If only the pens of journalism could focus on water and sanitation as a basic and most fundamental human right – if journalism could anchor its cameras towards nothing but the priceless flow of clean drinking water then the battle will most definitely be won and by far.
Five years to hitting the targets of the MDGs and availability of clean, safe drinking water still remains a mirage to millions across the world. Only five years and communities are still choked by challenges of sanitation that threaten to reduce the planet we live in into a massive sea of sheer garbage.
Thus declares MDG 7: To halve by 2015 the proportion of people without sustainable access to safe drinking water and basic sanitation. A very bold declaration indeed but sadly shy and notably lacking in sustainable gains compared to other MDGs.
Water and sanitation ought not to be “invisible” anymore; why should it when the Media across the globe can make the necessary noise to ensure that this basic human right is provided for and achieved?
Peace Pen Communications calls for the media across the region to rise up to the responsibility of making access to clean water and sanitation a priority to all nations and governments especially in sub-Saharan Africa where availability and accessibility to these basic rights are almost none-existent.
Statistics are glaring and disturbing. The urban poor settlements in major towns in the country agonize under severe shortages of water – in some places; access to clean drinking water is completely unheard of.
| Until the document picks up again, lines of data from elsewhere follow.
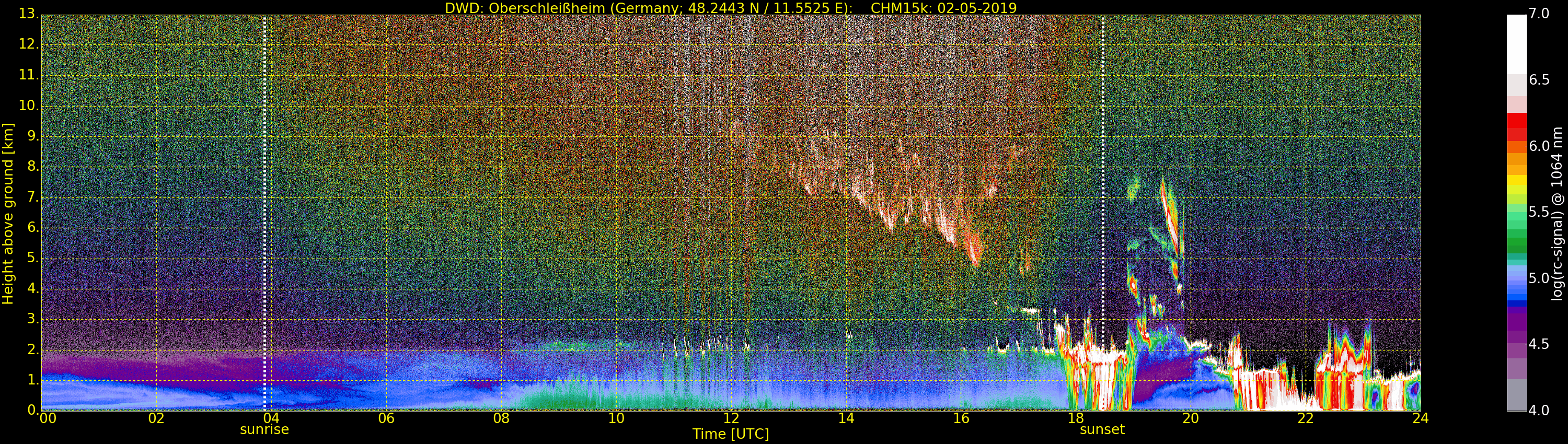Click the DWD Oberschleißheim chart title
Viewport: 1568px width, 444px height.
731,8
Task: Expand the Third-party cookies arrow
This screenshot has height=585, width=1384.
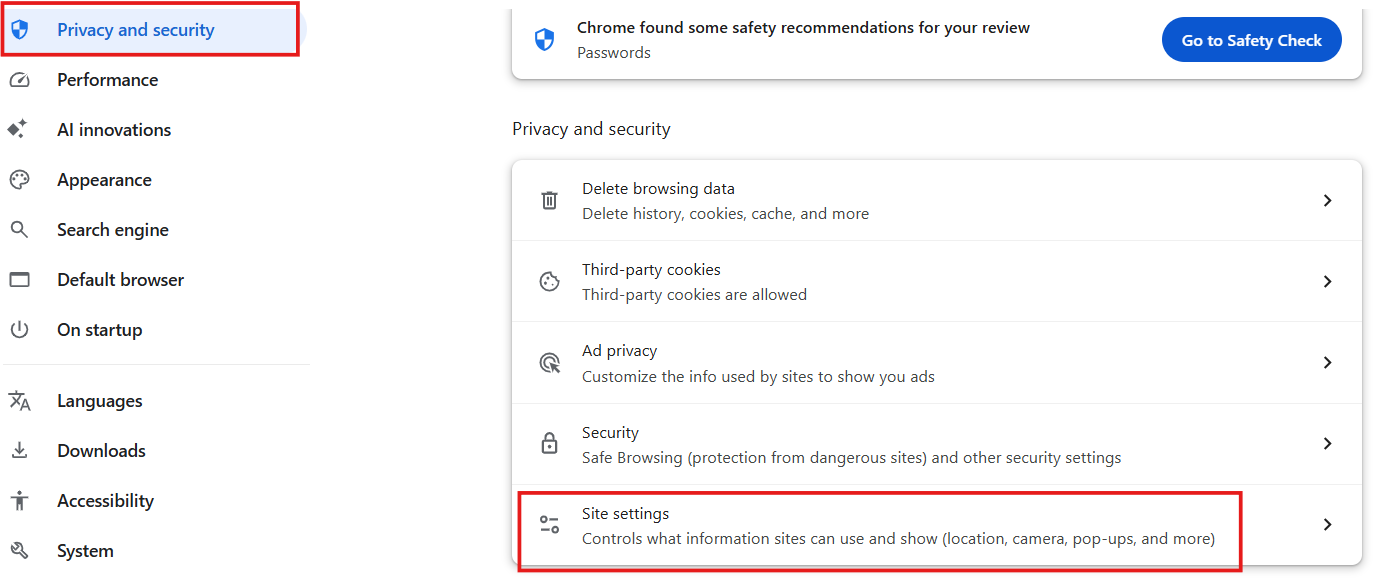Action: pyautogui.click(x=1327, y=282)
It is in this area where sanitation issues are as remotely important as the need for an ostrich feather on a hat – nobody really gives a damn!
Flowing raw sewages, mountains of stinking garbage and the unavailability of toilets and waste-disposal systems have become synonymous with the wretched poor of urban towns.
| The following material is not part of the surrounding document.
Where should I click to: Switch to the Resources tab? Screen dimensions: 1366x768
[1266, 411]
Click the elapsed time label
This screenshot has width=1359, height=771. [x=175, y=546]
But the urbanite is not the only victim to the intricacies of water and sanitation. Rural settlements have for eons decried the existence of dying water points made uninhabitable because of pollution. In other areas mainly inhabited by pastoralists and animal-headers perennial conflicts and raids have resulted to deaths and constant displacement of communities – all in the name of fighting for water points and water sources for animals.
The situation is much worse than illustrated. This is why the media like any other stakeholder in this issue must act and act fast.
Articulating water and sanitation needs amidst the realm of persistent poverty calls for a complete paradigm shift of how media recollects, digests and reports issues on water and sanitation. It calls for strategy and redefinition of what the role of the media is in advocating positive change especially in areas such as water and sanitation where critical masses are so in need.
True, water & sanitation may not be as “sexy” a subject as the vibrant politics of the day. The media docket in an ordinary newsroom may not even consider water as a lucrative enough subject to invest in so unless the story-angle is scandalous or controversial mere reportage may never see the light of day.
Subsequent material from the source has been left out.